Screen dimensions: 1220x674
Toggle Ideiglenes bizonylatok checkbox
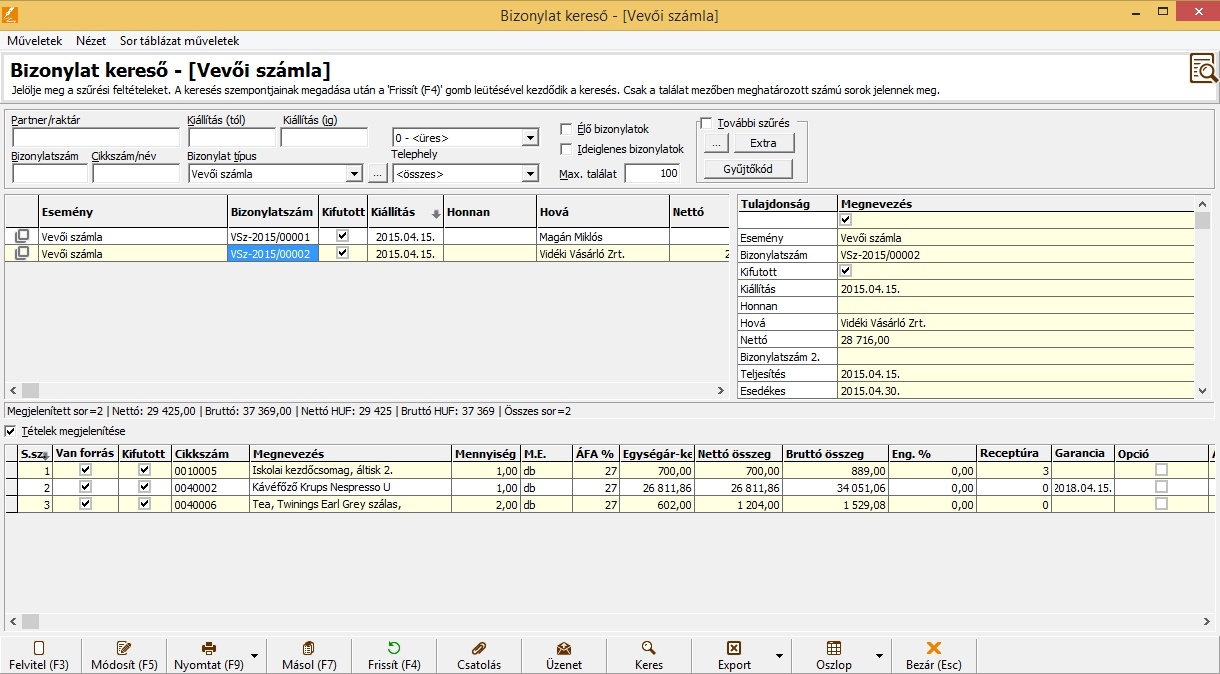click(x=566, y=149)
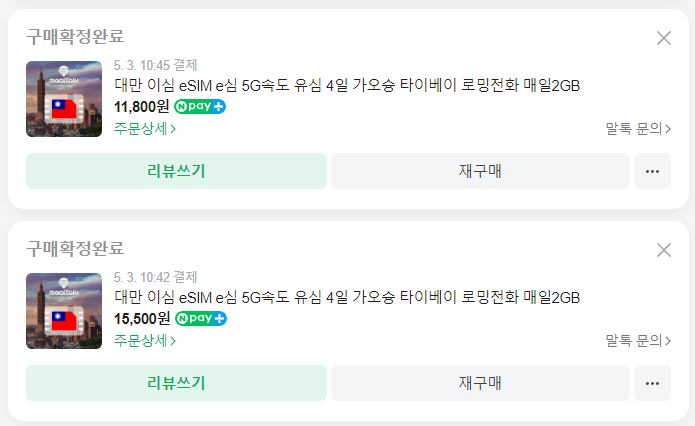Dismiss the order card priced 11,800원
This screenshot has height=426, width=695.
click(x=664, y=38)

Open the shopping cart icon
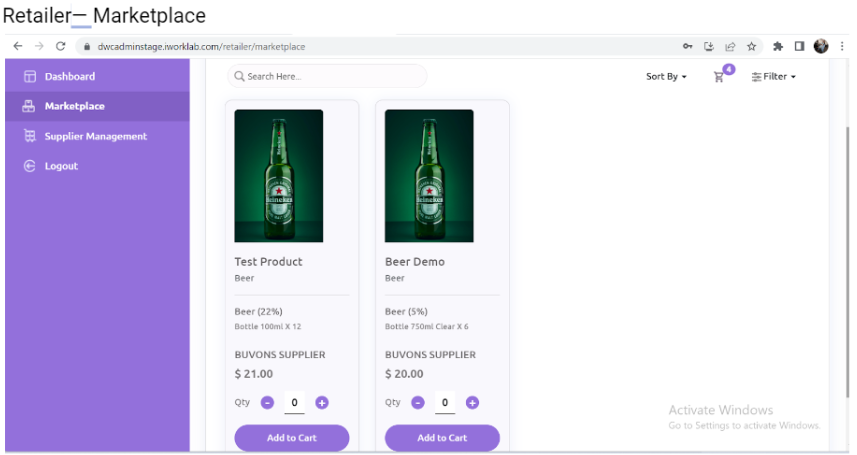pyautogui.click(x=719, y=77)
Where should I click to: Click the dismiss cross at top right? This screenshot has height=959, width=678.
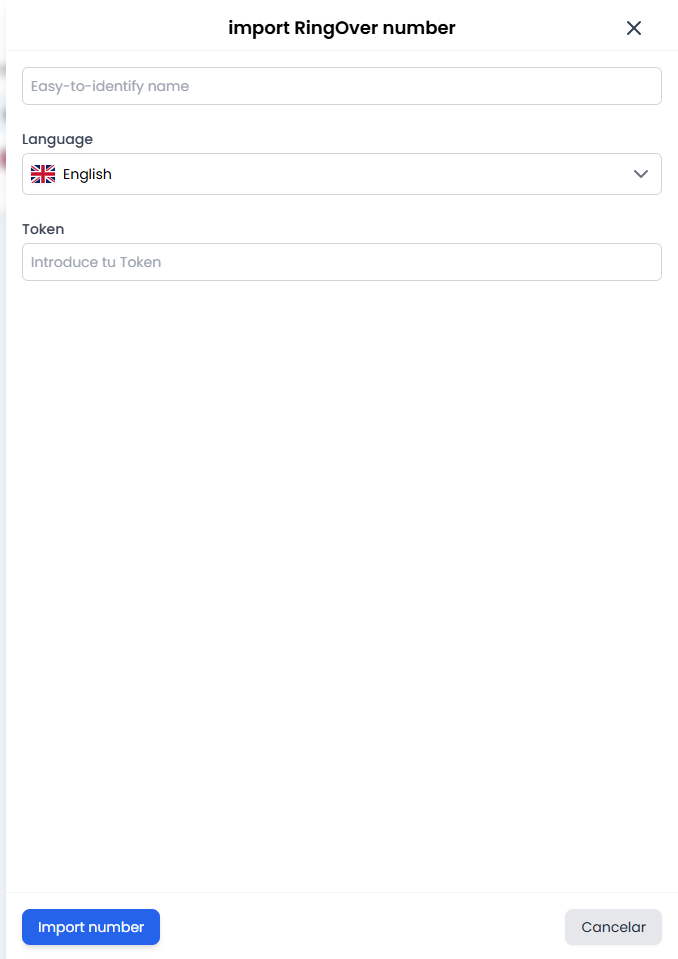pos(634,28)
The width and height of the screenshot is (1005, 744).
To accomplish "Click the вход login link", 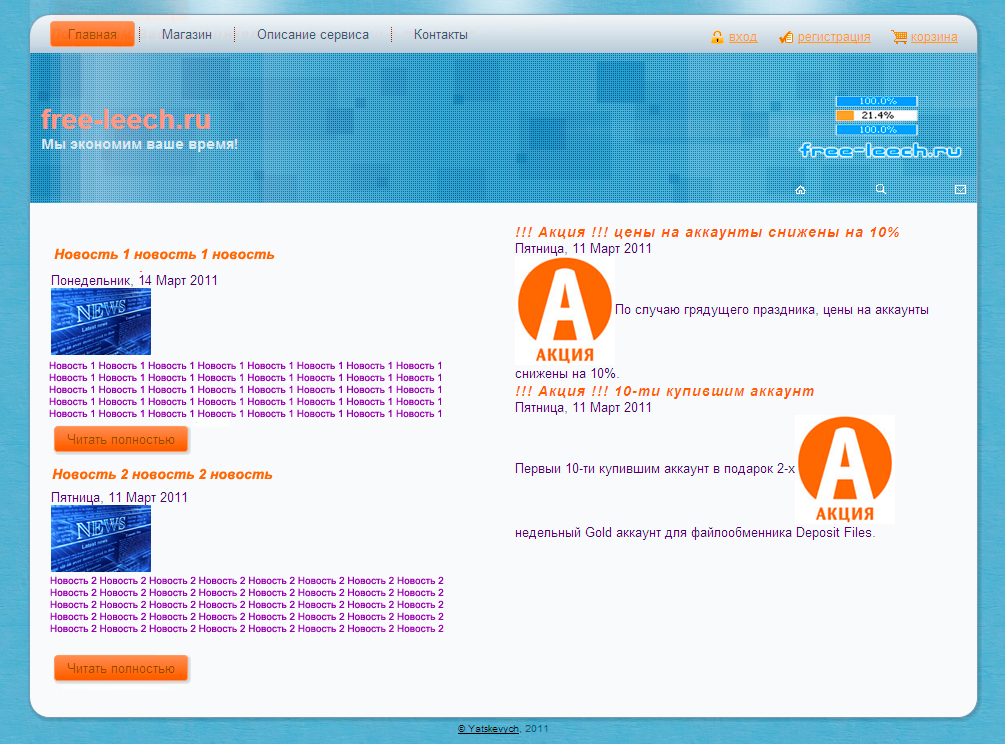I will click(x=743, y=37).
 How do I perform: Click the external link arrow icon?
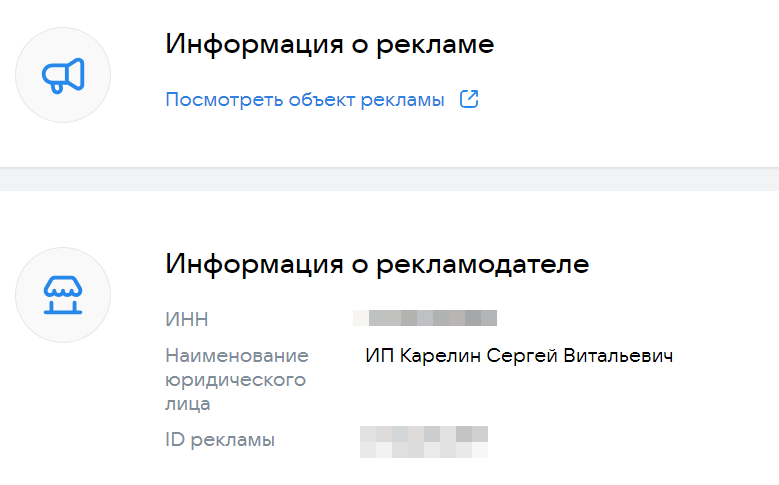click(x=468, y=100)
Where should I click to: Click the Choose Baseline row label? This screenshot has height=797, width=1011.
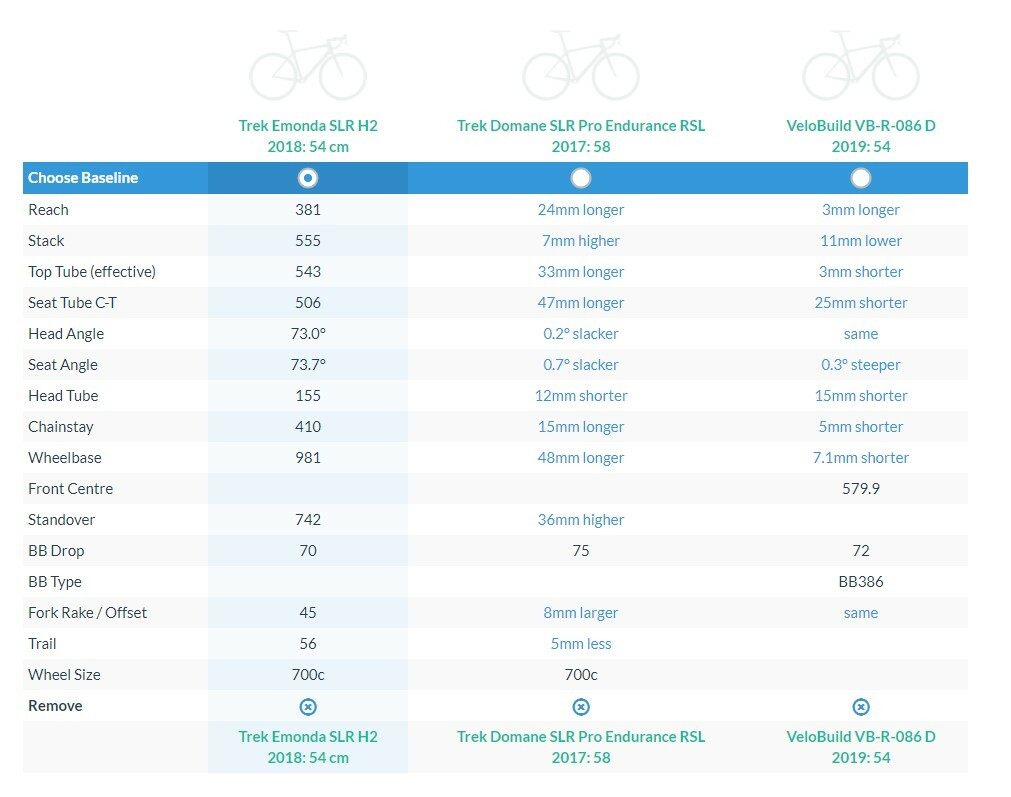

===============

## DIRECTIVE
Render the stretch from the line containing "How do I perform: Click" through the end of the material as a JSON list of strings, one per line, with blank lines omitted. Leave the pictures out.

## RESULT FOR THIS TASK
[
  " How do I perform: Click the external link arrow icon?",
  "click(x=468, y=100)",
  "Where should I click to: Click the Choose Baseline row label? This screenshot has height=797, width=1011."
]